A neuropediatra também abordará os principais sinais de alerta para identificação do autismo, que geralmente surgem nos primeiros anos de vida, como dificuldades persistentes de interação social, atraso ou peculiaridades na linguagem, uso limitado de gestos, comportamentos repetitivos, sensibilidade sensorial e resistência a mudanças de rotina. O diagnóstico é clínico e deve ser realizado por profissionais especializados, com base na observação do desenvolvimento, na história do paciente e em instrumentos de avaliação reconhecidos, sendo o diagnóstico precoce fundamental para melhores resultados ao longo da vida.
Outro ponto central do encontro será o tratamento e o acompanhamento das pessoas com TEA. Embora o autismo não tenha cura, intervenções terapêuticas precoces e individualizadas, baseadas em evidências científicas, podem promover avanços significativos em comunicação, autonomia, aprendizagem e adaptação social. Entre as principais abordagens estão a terapia ocupacional, a fonoaudiologia, o acompanhamento psicológico e o suporte educacional, sempre respeitando as características e potencialidades de cada indivíduo.
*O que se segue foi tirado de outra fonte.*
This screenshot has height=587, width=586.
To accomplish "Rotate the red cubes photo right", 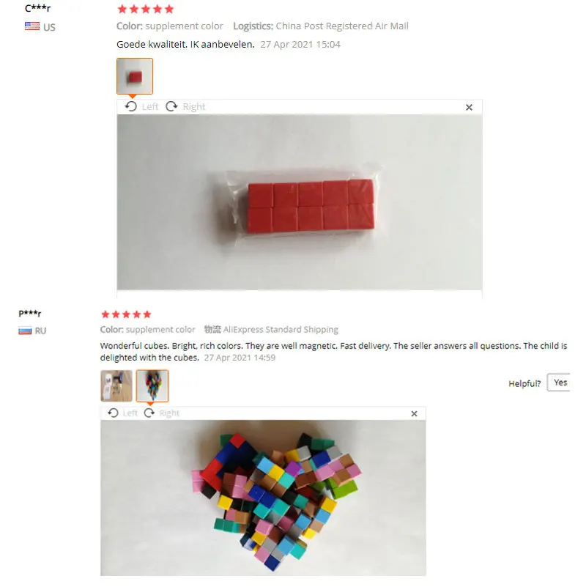I will pos(185,107).
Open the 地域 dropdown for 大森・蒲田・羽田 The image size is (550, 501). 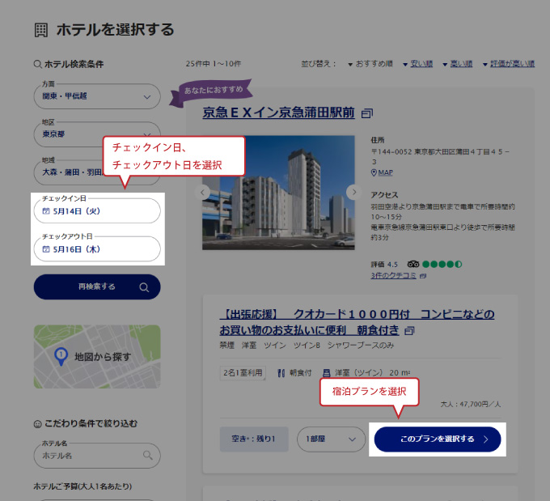click(x=69, y=172)
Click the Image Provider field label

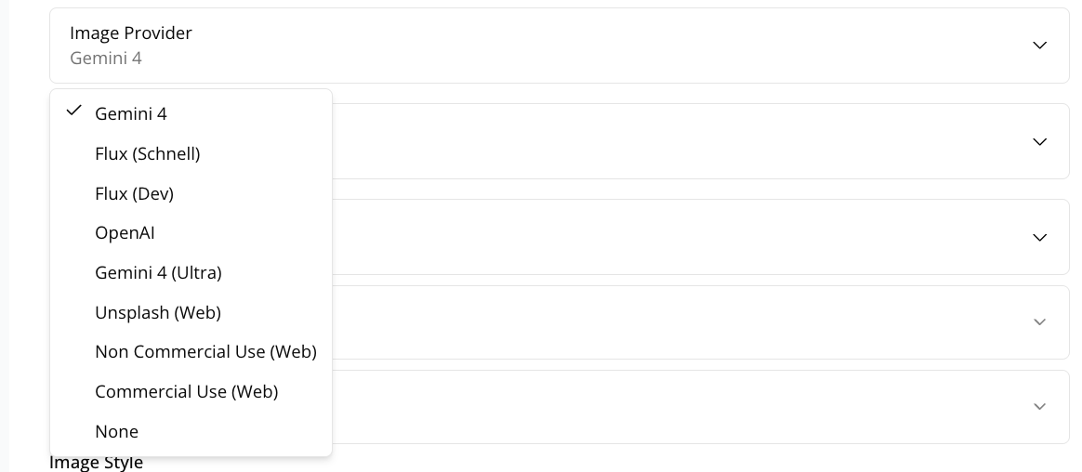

Além dos aspectos clínicos e terapêuticos, a palestra pretende desmistificar conceitos equivocados, valorizar as habilidades das pessoas autistas e reforçar a importância da inclusão, do respeito e da convivência com a diversidade neurocognitiva. “Queremos que a palestra seja também um espaço de diálogo entre profissionais da saúde, familiares e a comunidade sobre as melhores práticas no atendimento e no suporte ao autismo”, afirma Fabio de Nazaré, diretor do Departamento Científico da APM Rio Preto.